Il est capital d’exploiter cet élan aujourd’hui. Il existe une marge d’amélioration du texte, par exemple en ce qui concerne les mécanismes internationaux d’exécution et les questions relatives au commerce et à l’investissement. Des commentaires écrits sur le projet de texte révisé peuvent être présentés jusqu’en février 2020 et, sur la base de ces contributions, un nouveau projet devrait être publié en juin prochain.

Le moment est toutefois venu pour toutes les parties de faire preuve de pragmatisme et de ne pas retarder plus longtemps ce traité dont le monde a un besoin urgent.

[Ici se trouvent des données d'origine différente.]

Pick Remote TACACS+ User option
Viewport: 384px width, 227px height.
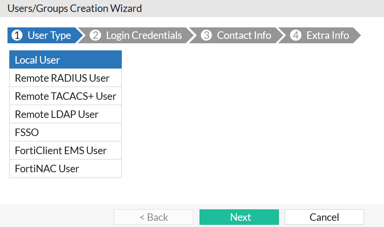(x=65, y=96)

Et surtout, les gouvernements doivent exprimer fermement leur volonté politique de faire de ce traité juridiquement contraignant une réalité, un élément fondateur d’un nouveau contrat social mondial, dont l’État de droit serait le cœur. Il convient de ne pas surestimer la valeur d’une directive européenne sur le devoir de diligence et les voies de recours.

Pour les syndicats et la société civile, il est essentiel de faire pression sur tous les gouvernements, ainsi que sur la Commission européenne, afin d’inclure chaque fois que possible cette voix des entreprises engagées en faveur du changement. Les négociations mondiales ont un rôle capital à jouer, mais tous les gouvernements doivent s’asseoir à la table et les revendications de leur population doivent donner l’impulsion nécessaire pour que le traité soit adopté.

Cet article est une version remaniée d’un article d’abord publié sur Social Europe.